===== Document passage =====
Fields you must supply (all but migrations and perf mandatory):
| Field | Type | Notes |
|---|
target | 'backend' / 'frontend' | resolves the role sub-issue |
summary | str | one-line gist for the comment header |
files | list[(path, oneline)] | every changed file with a one-line edit summary |
migrations | list[(name, descr)] | empty list if none; if non-empty the rendered comment includes a Migrations section |
verification | list[(cmd, result)] | every DoD check from your role prompt — linter, tests, build/type-check, etc. |
perf | dict / None | metric/before/after/delta; only when SPEC declared a perf objective |
deviations_from_plan | list[str] | empty list if none |
not_implemented | list[str] | deferred items + reason; empty list if none |
ready_for_review | bool | only True when DoD met |
The op refuses to post with ready_for_review=True if verification is empty or any DoD line in your role prompt is unaddressed.
===== Dataset section =====
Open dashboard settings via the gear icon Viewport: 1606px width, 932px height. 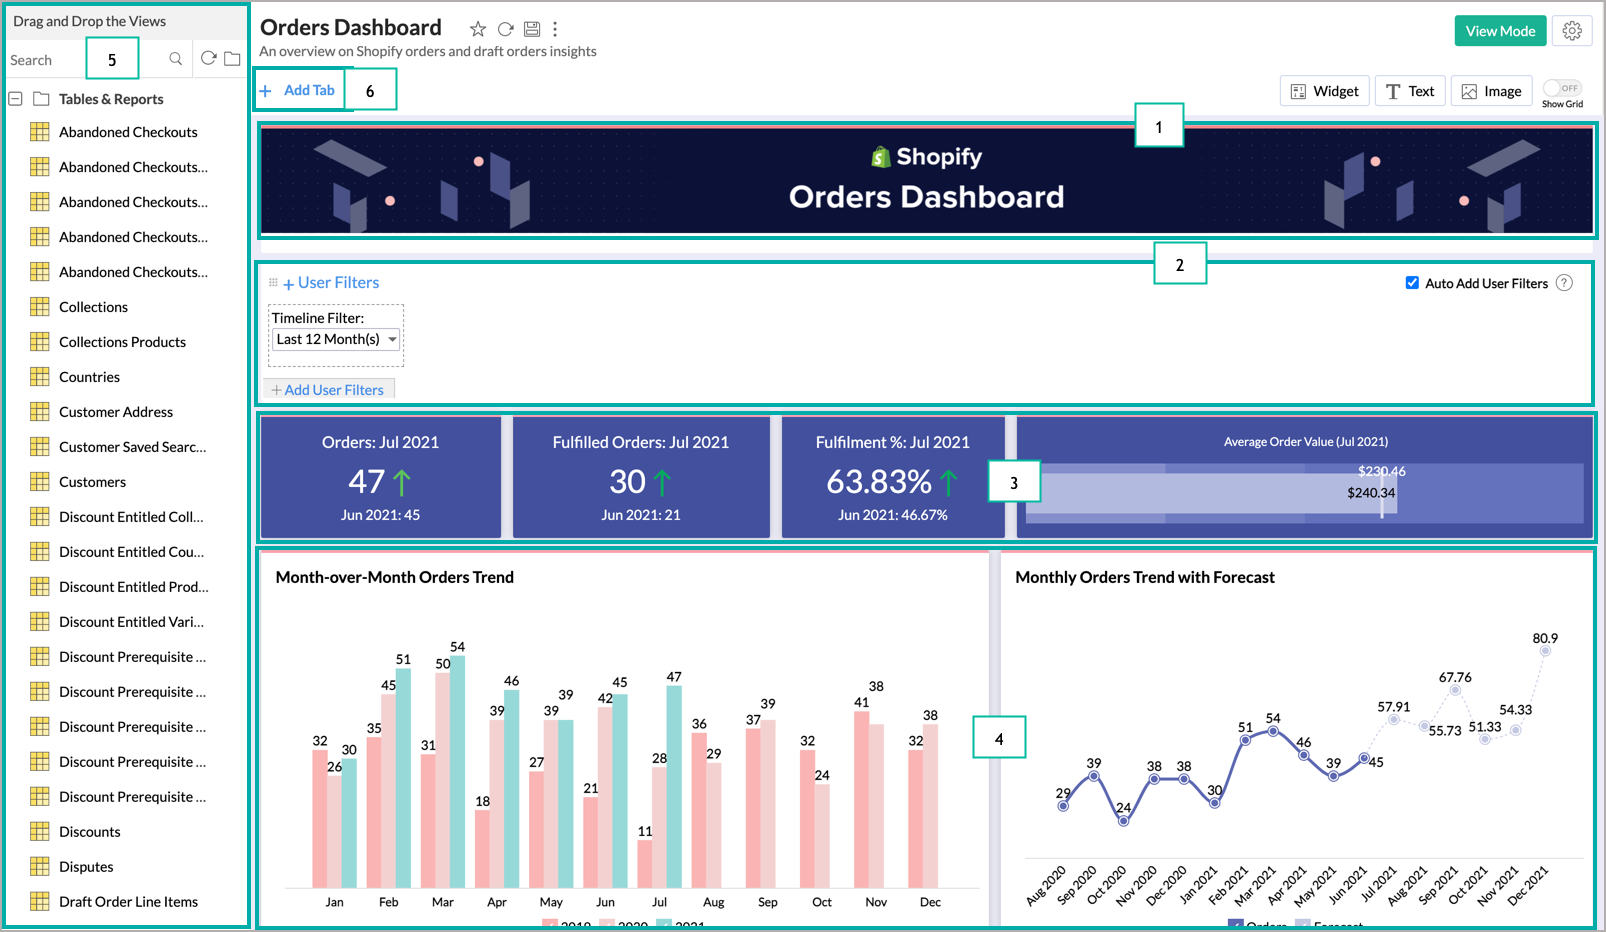click(x=1572, y=30)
=====
● What is expected:
According to the field table, why does the op refuse to post when ready_for_review is True but verification is empty? Answer in one to three sentences.

● Written reply:
The ready_for_review flag may be True only when the DoD is met, and verification is supposed to list every DoD check from the role prompt (linter, tests, build/type-check, etc.). An empty verification list addresses none of those DoD lines, so the op won't post the comment as ready for review.